Before Victoria: Extraordinary Women of the British Romantic Era (Elizabeth Campbell Denlinger, 2005) was published to accompany an exhibit at the New York Public Library, and it bears certain marks of hasty composition, mostly in sloppy copyediting. But it contains lavish color illustrations and is a reasonably informative set of biographical essays on notable British women of the late 18th and early 19th centuries--from Lady Hester Stanhope to Jane Austen and everything in between. It gives a sense of the breadth of options for women who had a certain amount of money and education and were willing to fight for what they wanted, despite the many social and legal constraints women faced.

Thursday, March 1, 2007

I know I'm a nitpicker, but...

Probably the single most common historical/factual era I see in romances set in the British 18th or 19th century is botching the noble characters' titles.

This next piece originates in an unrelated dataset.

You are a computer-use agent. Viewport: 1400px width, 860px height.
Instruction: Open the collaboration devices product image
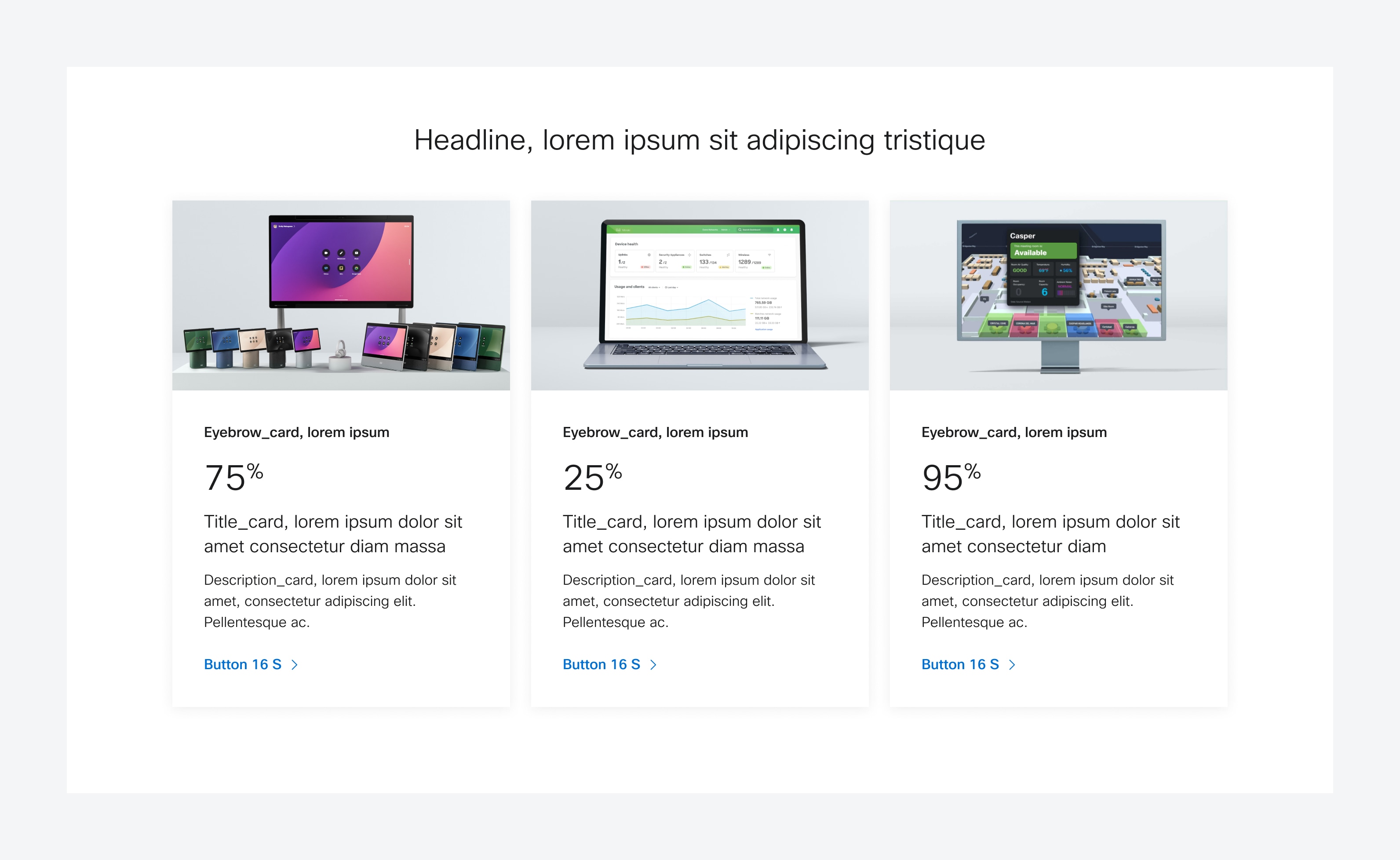(341, 295)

I ran across this just today in a book that shall remain nameless, one that I'd been looking forward to for MONTHS because of blogosphere buzz, including some interviews with the author that made it clear she had an exciting story concept and had put a lot of work into it.

I've seen a variety of erroneous title usages in my reading, but most of them boil down to writers not seeming to get that you don't just stick "Lord" or "Lady" in front of any part of a character's name. There is a specific correct form depending on who the character is. E.g., Dorothy Sayers' wonderful detective, the younger son of a duke, is Lord Peter, or Lord Peter Wimsey in cases where specificity is called for. He is never, NEVER, Lord Wimsey. Sayers, of course, gets this right. Lots of modern romance authors don't. Lord Peter's nephew--Gerald Wimsey, Viscount Saint-George--is Lord Saint-George, NEVER Lord Gerald or Lord Wimsey. I won't go into the whys and wherefores. Suffice it to say that the correct forms of address are READILY available on the web. Jo Beverley has a nice straightforward guide on her website. Googling "forms address british nobility" gave me this and this, just for starters.

In other words, while the usage is confusing and obscure to the American ear, it's not even remotely tough to find. And so even though I know it's not important, I have little patience with authors who get it wrong. I mean, you wrote a whole novel and you couldn't spend five seconds coming up with a decent Google query and half an hour reading the results it turned up? Why do authors keep missing this? And am I the only one crotchety and pedantic enough to care?